=== Section Start ===

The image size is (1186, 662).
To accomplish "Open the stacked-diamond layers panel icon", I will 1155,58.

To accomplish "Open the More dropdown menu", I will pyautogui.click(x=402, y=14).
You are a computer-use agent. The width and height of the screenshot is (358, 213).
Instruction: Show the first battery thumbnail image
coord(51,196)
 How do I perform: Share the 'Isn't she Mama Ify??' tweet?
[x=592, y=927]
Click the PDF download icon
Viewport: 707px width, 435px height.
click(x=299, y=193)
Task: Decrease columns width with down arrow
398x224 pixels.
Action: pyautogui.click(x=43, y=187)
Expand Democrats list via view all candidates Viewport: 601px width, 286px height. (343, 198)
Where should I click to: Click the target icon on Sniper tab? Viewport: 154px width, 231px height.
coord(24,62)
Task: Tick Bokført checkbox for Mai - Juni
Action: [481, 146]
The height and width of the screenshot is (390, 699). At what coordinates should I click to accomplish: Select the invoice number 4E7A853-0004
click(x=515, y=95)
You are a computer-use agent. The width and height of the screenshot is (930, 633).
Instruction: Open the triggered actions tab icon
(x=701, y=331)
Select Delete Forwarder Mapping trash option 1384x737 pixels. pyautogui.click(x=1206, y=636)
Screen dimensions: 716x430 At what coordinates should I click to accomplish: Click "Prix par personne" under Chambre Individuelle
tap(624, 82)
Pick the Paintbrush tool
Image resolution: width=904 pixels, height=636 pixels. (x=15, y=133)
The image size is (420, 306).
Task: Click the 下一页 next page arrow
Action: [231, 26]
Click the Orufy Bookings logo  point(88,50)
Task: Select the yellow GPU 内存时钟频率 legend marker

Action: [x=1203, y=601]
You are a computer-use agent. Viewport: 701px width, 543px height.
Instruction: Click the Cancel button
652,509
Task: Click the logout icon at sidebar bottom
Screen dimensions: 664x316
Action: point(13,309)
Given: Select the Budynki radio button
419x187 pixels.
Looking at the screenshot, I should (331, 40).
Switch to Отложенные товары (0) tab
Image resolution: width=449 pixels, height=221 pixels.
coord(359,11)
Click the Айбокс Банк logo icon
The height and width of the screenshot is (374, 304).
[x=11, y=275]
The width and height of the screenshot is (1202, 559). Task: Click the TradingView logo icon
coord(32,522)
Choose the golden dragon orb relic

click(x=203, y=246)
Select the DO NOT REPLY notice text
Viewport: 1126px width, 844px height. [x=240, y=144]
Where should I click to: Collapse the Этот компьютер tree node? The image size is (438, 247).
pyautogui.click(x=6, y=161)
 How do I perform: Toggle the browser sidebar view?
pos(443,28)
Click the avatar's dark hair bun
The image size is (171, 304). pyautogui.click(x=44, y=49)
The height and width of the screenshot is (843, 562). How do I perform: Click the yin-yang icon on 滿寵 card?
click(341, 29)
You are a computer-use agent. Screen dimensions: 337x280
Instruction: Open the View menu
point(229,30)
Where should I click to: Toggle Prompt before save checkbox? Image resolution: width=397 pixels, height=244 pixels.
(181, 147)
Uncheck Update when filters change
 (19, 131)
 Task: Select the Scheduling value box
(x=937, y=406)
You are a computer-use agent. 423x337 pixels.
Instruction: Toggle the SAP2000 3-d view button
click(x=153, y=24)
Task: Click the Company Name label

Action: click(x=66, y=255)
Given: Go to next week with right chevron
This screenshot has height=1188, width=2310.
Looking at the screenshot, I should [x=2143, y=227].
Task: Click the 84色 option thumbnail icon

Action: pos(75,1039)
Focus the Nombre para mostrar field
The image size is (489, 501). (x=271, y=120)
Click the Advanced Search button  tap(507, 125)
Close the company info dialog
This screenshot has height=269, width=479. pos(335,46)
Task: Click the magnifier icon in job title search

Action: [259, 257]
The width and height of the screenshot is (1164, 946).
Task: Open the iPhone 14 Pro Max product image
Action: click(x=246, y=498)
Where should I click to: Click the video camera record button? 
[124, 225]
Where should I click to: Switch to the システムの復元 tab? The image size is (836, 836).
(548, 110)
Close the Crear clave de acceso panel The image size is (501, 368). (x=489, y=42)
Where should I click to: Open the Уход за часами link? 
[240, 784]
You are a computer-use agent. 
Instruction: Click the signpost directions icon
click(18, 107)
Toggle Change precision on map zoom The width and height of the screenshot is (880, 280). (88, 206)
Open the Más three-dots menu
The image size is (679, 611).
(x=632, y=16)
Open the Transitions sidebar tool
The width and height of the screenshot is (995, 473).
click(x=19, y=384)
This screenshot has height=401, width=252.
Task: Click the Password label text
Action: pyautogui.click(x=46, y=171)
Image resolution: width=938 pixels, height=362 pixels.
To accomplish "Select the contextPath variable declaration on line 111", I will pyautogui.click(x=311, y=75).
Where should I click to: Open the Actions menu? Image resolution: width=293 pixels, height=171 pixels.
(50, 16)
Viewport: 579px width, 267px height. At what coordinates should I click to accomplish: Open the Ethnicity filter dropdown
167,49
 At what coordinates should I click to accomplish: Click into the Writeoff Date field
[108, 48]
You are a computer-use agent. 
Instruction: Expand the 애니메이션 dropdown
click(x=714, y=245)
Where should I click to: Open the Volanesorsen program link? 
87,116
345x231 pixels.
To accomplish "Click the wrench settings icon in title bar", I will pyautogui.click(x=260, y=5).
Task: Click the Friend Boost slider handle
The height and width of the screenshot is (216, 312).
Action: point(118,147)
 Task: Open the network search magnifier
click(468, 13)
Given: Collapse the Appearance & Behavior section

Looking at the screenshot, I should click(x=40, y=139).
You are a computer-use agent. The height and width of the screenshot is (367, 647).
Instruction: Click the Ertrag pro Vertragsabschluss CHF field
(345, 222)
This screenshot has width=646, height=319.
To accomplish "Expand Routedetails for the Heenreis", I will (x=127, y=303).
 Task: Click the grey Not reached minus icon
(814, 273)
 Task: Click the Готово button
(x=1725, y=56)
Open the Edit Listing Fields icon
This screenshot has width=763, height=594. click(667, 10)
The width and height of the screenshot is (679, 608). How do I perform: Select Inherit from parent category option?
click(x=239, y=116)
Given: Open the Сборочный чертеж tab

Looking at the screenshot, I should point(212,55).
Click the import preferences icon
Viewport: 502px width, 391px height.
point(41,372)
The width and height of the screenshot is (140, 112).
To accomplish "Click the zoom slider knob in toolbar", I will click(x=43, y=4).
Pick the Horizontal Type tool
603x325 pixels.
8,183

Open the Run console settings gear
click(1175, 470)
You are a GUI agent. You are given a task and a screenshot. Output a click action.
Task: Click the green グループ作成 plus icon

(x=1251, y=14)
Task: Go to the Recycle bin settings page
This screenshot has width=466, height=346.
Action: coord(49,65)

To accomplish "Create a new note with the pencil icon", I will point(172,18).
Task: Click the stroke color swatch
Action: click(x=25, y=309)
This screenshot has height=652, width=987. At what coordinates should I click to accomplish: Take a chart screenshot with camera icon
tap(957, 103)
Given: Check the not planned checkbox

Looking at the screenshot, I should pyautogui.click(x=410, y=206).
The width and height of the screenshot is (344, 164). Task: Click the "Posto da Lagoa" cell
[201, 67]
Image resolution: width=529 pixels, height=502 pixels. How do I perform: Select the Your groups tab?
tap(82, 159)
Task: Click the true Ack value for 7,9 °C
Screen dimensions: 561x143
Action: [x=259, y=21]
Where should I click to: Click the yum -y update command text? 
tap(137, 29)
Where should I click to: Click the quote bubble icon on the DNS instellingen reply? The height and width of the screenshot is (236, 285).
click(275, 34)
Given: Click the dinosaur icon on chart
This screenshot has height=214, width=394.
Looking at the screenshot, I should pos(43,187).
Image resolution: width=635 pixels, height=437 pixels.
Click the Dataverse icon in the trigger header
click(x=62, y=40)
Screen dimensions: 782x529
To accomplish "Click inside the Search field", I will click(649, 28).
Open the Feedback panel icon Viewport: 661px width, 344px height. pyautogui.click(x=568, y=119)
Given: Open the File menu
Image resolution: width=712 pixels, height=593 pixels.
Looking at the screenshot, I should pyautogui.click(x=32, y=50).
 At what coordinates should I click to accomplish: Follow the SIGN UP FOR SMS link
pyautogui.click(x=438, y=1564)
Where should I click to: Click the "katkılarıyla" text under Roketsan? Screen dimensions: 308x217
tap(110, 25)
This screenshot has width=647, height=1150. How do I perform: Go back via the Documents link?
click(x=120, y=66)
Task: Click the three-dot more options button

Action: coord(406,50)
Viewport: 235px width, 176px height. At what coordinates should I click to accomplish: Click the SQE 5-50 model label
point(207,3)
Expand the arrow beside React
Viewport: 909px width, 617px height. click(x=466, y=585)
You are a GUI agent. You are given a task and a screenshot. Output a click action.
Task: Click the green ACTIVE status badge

=== Section End ===

▶ _Action item_
In the listing above, find the line containing "Switch to Отложенные товары (0) tab" and the line containing "Close the Crear". Output them and every line between, exactly, and nothing else.

▶ _Result of this task_
Switch to Отложенные товары (0) tab
Image resolution: width=449 pixels, height=221 pixels.
coord(359,11)
Click the Айбокс Банк logo icon
The height and width of the screenshot is (374, 304).
[x=11, y=275]
The width and height of the screenshot is (1202, 559). Task: Click the TradingView logo icon
coord(32,522)
Choose the golden dragon orb relic

click(x=203, y=246)
Select the DO NOT REPLY notice text
Viewport: 1126px width, 844px height. [x=240, y=144]
Where should I click to: Collapse the Этот компьютер tree node? The image size is (438, 247).
pyautogui.click(x=6, y=161)
 How do I perform: Toggle the browser sidebar view?
pos(443,28)
Click the avatar's dark hair bun
The image size is (171, 304). pyautogui.click(x=44, y=49)
The height and width of the screenshot is (843, 562). How do I perform: Click the yin-yang icon on 滿寵 card?
click(341, 29)
You are a computer-use agent. Screen dimensions: 337x280
Instruction: Open the View menu
point(229,30)
Where should I click to: Toggle Prompt before save checkbox? Image resolution: width=397 pixels, height=244 pixels.
(181, 147)
Uncheck Update when filters change
 (19, 131)
 Task: Select the Scheduling value box
(x=937, y=406)
You are a computer-use agent. 423x337 pixels.
Instruction: Toggle the SAP2000 3-d view button
click(x=153, y=24)
Task: Click the Company Name label

Action: click(x=66, y=255)
Given: Go to next week with right chevron
This screenshot has height=1188, width=2310.
Looking at the screenshot, I should [x=2143, y=227].
Task: Click the 84色 option thumbnail icon

Action: pos(75,1039)
Focus the Nombre para mostrar field
The image size is (489, 501). (x=271, y=120)
Click the Advanced Search button  tap(507, 125)
Close the company info dialog
This screenshot has height=269, width=479. pos(335,46)
Task: Click the magnifier icon in job title search

Action: [259, 257]
The width and height of the screenshot is (1164, 946).
Task: Open the iPhone 14 Pro Max product image
Action: click(x=246, y=498)
Where should I click to: Click the video camera record button? 
[124, 225]
Where should I click to: Switch to the システムの復元 tab? The image size is (836, 836).
(548, 110)
Close the Crear clave de acceso panel The image size is (501, 368). (x=489, y=42)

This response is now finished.